Pasaje seleccionado -
......
El general, al igual que sus colaboradores más cercanos, había llegado a la conclusión de que todo eso se trataba de una gran conspiración del gobierno blandengue de Jimmy Carter, que con el cuento de proteger los derechos humanos, le maniataba las manos a quienes luchaban contra los comunistas, al tiempo que le despejaba a estos su camino al poder, tal como acababa de ocurrir en Nicaragua. 

No, los gringos no entendían nada de lo que pasaba en América Latina, y se habían dado a la tarea de promover en la región a los mal llamados centristas, que en realidad, según el general Romero y sus hombres de confianza, no eran otra cosa sandías, verdes por fuera y rojos por dentro, o simples tontos útiles que los comunistas usaban como pantallas.

Ni seis meses tenía el general Romero de ser presidente cuando, en enero de 1978, una delegación de la Comisión Interamericana de Derechos Humanos, CIDH, llegó a El Salvador para investigar una gran cantidad de denuncias relativas a la política represiva del gobierno. Pero todo eso, según el general, era un puro chambrerío de los curas de la UCA.  

Esas pesquisas iniciales, realizadas en una semana, dieron paso a una investigación más amplia, que se prolongó por más de un año y medio. Luego, la CIDH elaboró un informe condenatorio que presentarían a la Asamblea General de la  Organización de Estados Americanos, OEA, en octubre de 1979. Según el general Romero, ese informe no solo estigmatizaría aún más a su gobierno en el plano nacional e internacional sino que, además, cumplir sus recomendaciones equivalía a desmontar, prácticamente, todo el sistema de defensa del Estado ante el embate de los grupos guerrilleros, y de las organizaciones de masas que les servían de fachada legal. 

Poco más de un mes y medio después de que los sandinistas tumbaran al general Somoza y tomaran el poder en Nicaragua, cuando ya solo faltaban unas cuantas semanas para que la CIDH presentara su informe condenatorio en la OEA, el corresponsal del New York Times para América Central, Alan Riding, advertía en uno de sus reportes que el presidente estadounidense sólo tenía dos alternativas para El Salvador: 

“O espera el resultado de una confrontación cercana entre las extremas de izquierda y derecha, o interviene más abiertamente en un esfuerzo para impulsar una solución centrista”.
......
Extractos de registros -

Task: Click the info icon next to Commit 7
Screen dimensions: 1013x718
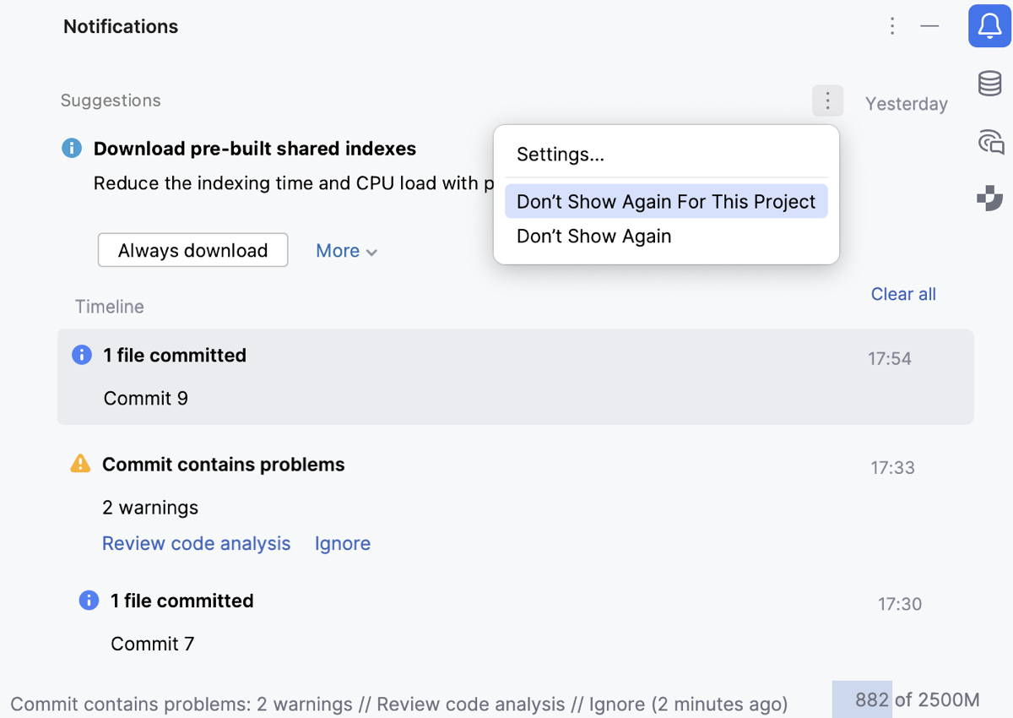Action: 89,601
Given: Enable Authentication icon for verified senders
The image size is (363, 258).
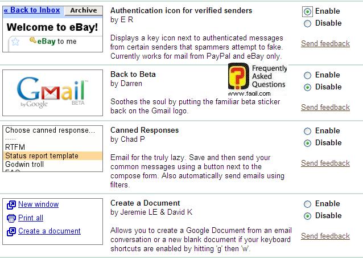Looking at the screenshot, I should coord(308,11).
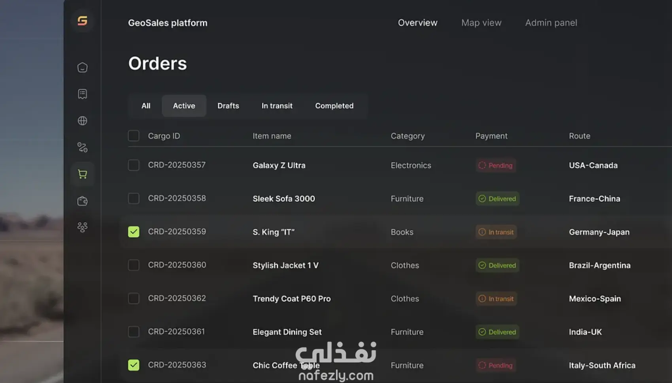
Task: Open the wallet icon in sidebar
Action: coord(82,201)
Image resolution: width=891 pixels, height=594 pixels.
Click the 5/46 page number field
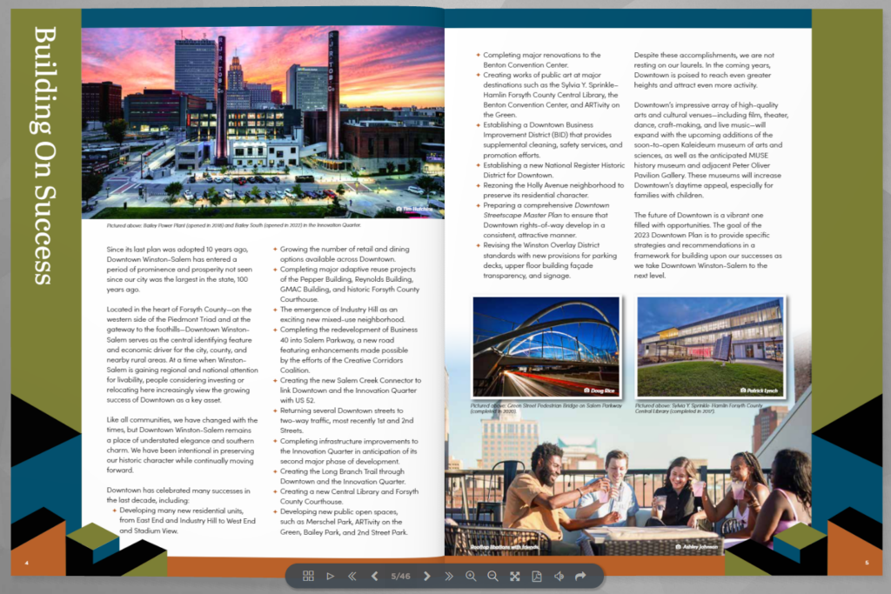pos(400,576)
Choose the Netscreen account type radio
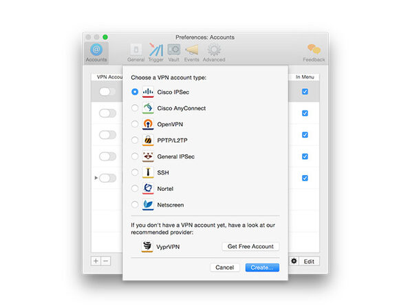 point(135,205)
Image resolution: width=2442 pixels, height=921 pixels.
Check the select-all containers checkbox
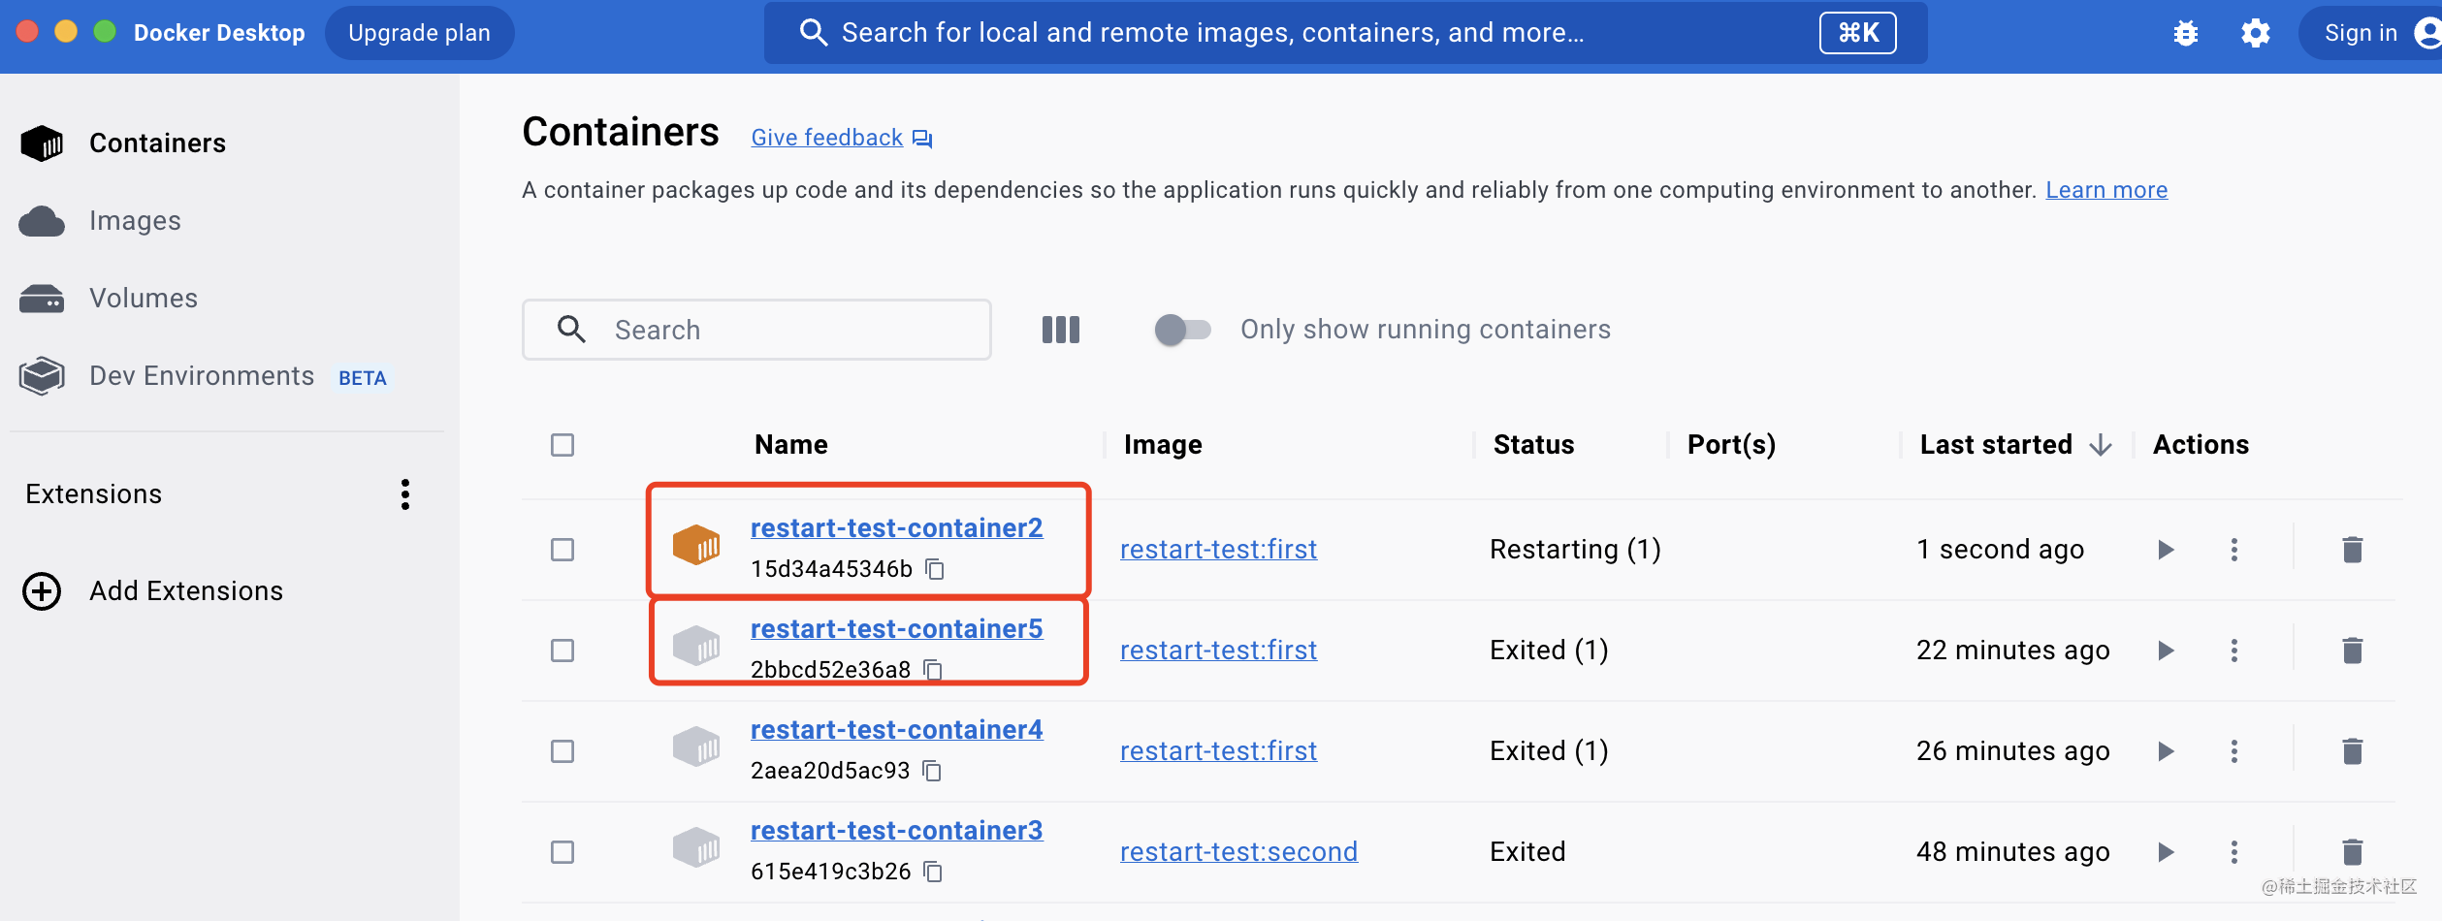[x=562, y=445]
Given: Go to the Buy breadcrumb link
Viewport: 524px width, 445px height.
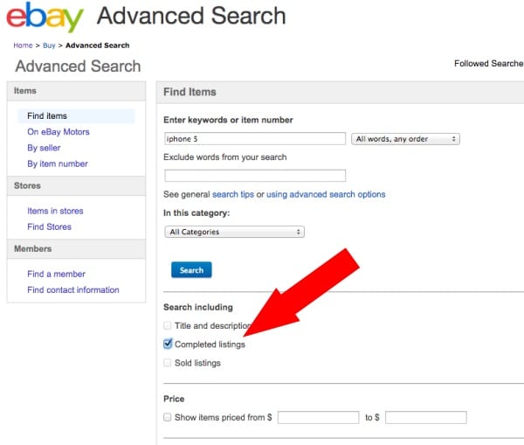Looking at the screenshot, I should click(x=49, y=45).
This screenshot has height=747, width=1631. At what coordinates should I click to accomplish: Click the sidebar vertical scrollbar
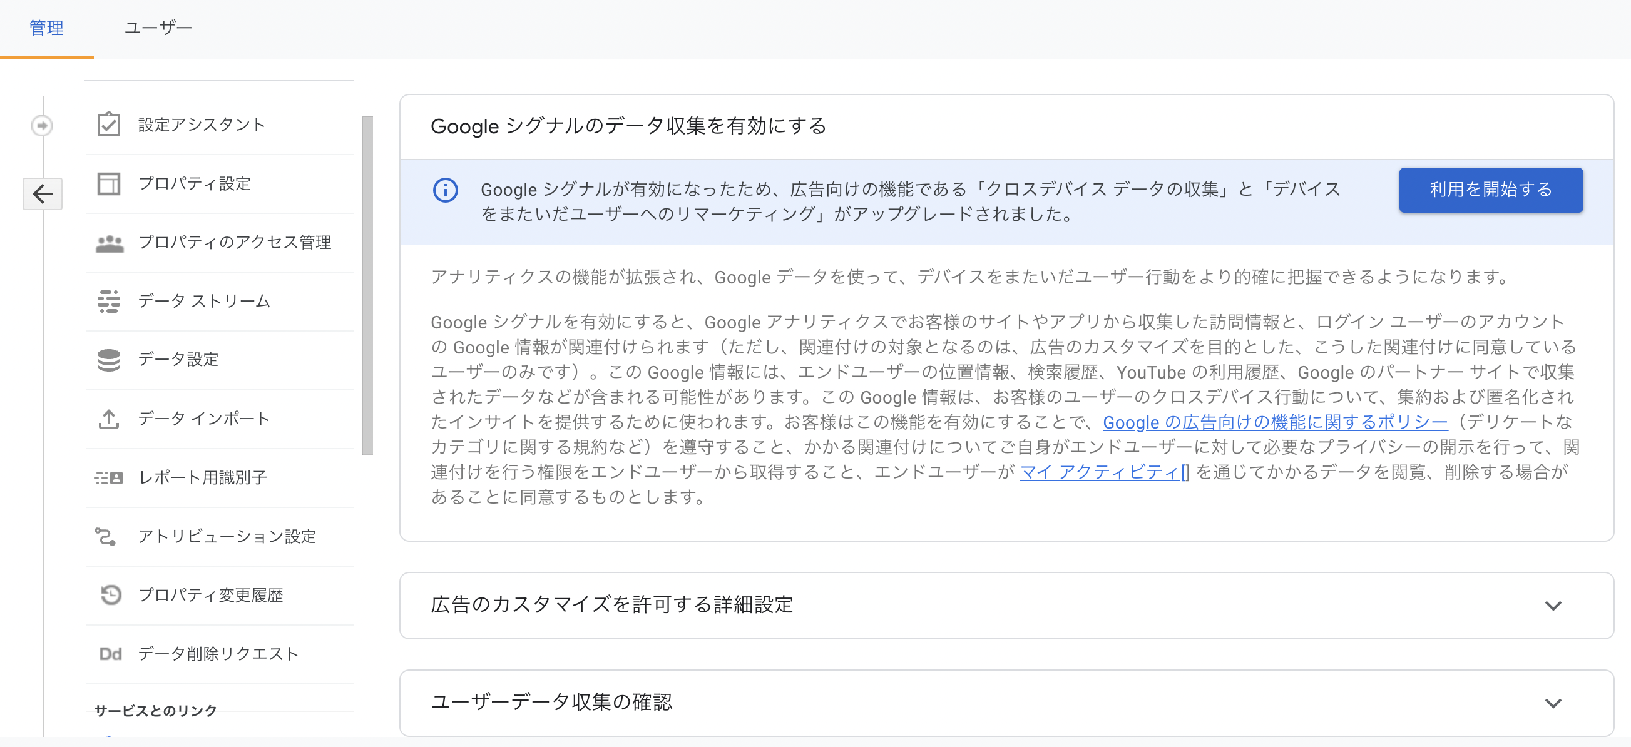[x=367, y=285]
......
Qué hacer - Reproduzca el texto sobre el general Romero desde "Ni seis meses" hasta "curas de la UCA.", ambos incluidos. Solo debe usarse el texto sobre el general Romero, sin recurrir al material.

Solución -
Ni seis meses tenía el general Romero de ser presidente cuando, en enero de 1978, una delegación de la Comisión Interamericana de Derechos Humanos, CIDH, llegó a El Salvador para investigar una gran cantidad de denuncias relativas a la política represiva del gobierno. Pero todo eso, según el general, era un puro chambrerío de los curas de la UCA.